Probability of fixation is also influenced by population size changes. For growing populations, selection coefficients are more effective. This means that beneficial alleles are more likely to become fixed, whereas deleterious alleles are more likely to be lost. In populations that are shrinking in size, selection coefficients are not as effective. Thus, there is a higher probability of beneficial alleles being lost and deleterious alleles being fixed. This is because if a beneficial mutation is rare, it can be lost purely due to chance of that individual not having offspring, no matter the selection coefficient. In growing populations, the average individual has a higher expected number of offspring, whereas in shrinking populations the average individual has a lower number of expected offspring. Thus, in growing populations it is more likely that the beneficial allele will be passed on to more individuals in the next generation. This continues until the allele flourishes in the population, and is eventually fixed. However, in a shrinking population it is more likely that the allele may not be passed on, simply because the parents produce no offspring. This would cause even a beneficial mutation to be lost.

==Time==
Additionally, research has been done into the average time it takes for a neutral mutation to become fixed. Kimura and Ohta (1969) showed that a new mutation that eventually fixes will spend an average of 4N_{e} generations as a polymorphism in the population. Average time to fixation N_{e} is the effective population size, the number of individuals in an idealised population under genetic drift required to produce an equivalent amount of genetic diversity. Usually the population statistic used to define effective population size is heterozygosity, but others can be used.

Fixation rates can easily be modeled as well to see how long it takes for a gene to become fixed with varying population sizes and generations. For example, The Biology Project Genetic Drift Simulation allows to model genetic drift and see how quickly the gene for worm color goes to fixation in terms of generations for different population sizes.

Additionally, fixation rates can be modeled using coalescent trees. A coalescent tree traces the descent of alleles of a gene in a population. It aims to trace back to a single ancestral copy called the most recent common ancestor.

==Examples in research==
In 1969, Schwartz at Indiana University was able to artificially induce gene fixation into maize, by subjecting samples to suboptimal conditions. Schwartz located a mutation in a gene called Adh1, which when homozygous causes maize to be unable to produce alcohol dehydrogenase. Schwartz then subjected seeds, with both normal alcohol dehydrogenase activity and no activity, to flooding conditions and observed whether the seeds were able to germinate or not. He found that when subjected to flooding, only seeds with alcohol dehydrogenase activity germinated. This ultimately caused gene fixation of the Adh1 wild type allele. The Adh1 mutation was lost in the experimented population.

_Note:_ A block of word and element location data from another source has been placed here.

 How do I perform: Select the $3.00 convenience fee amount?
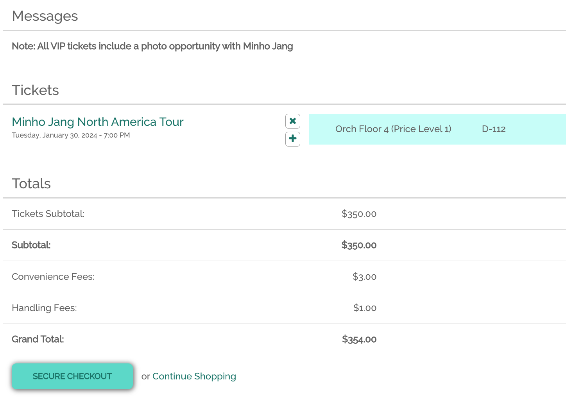[x=364, y=277]
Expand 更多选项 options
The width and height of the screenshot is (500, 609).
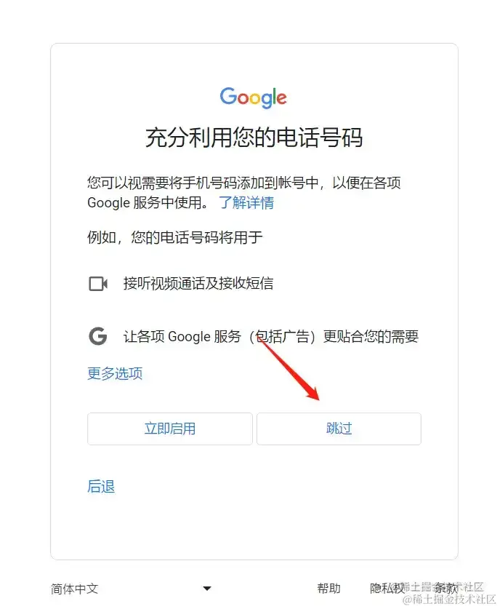(x=115, y=373)
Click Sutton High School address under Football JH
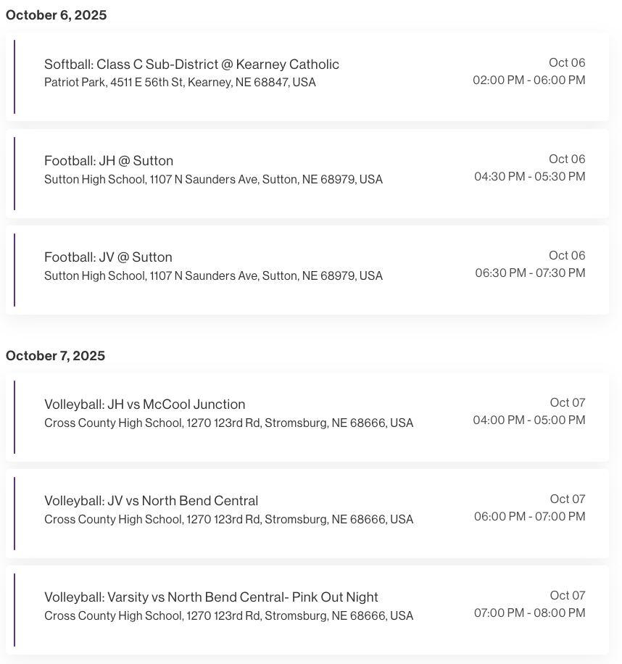 tap(213, 180)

In 2014, Lee, Langley, and Begun conducted another research study related to gene fixation. They focused on Drosophila melanogaster population data and the effects of genetic hitchhiking caused by selective sweeps. Genetic hitchhiking occurs when one allele is strongly selected for and driven to fixation. This causes the surrounding areas to also be driven to fixation, even though they are not being selected for. By looking at the Drosophila melanogaster population data, Lee et al. found a reduced amount of heterogeneity within 25 base pairs of focal substitutions. They accredit this to small-scale hitchhiking effects. They also found that neighboring fixations that changed amino acid polarities while maintaining the overall polarity of a protein were under stronger selection pressures. Additionally, they found that substitutions in slowly evolving genes were associated with stronger genetic hitchhiking effects.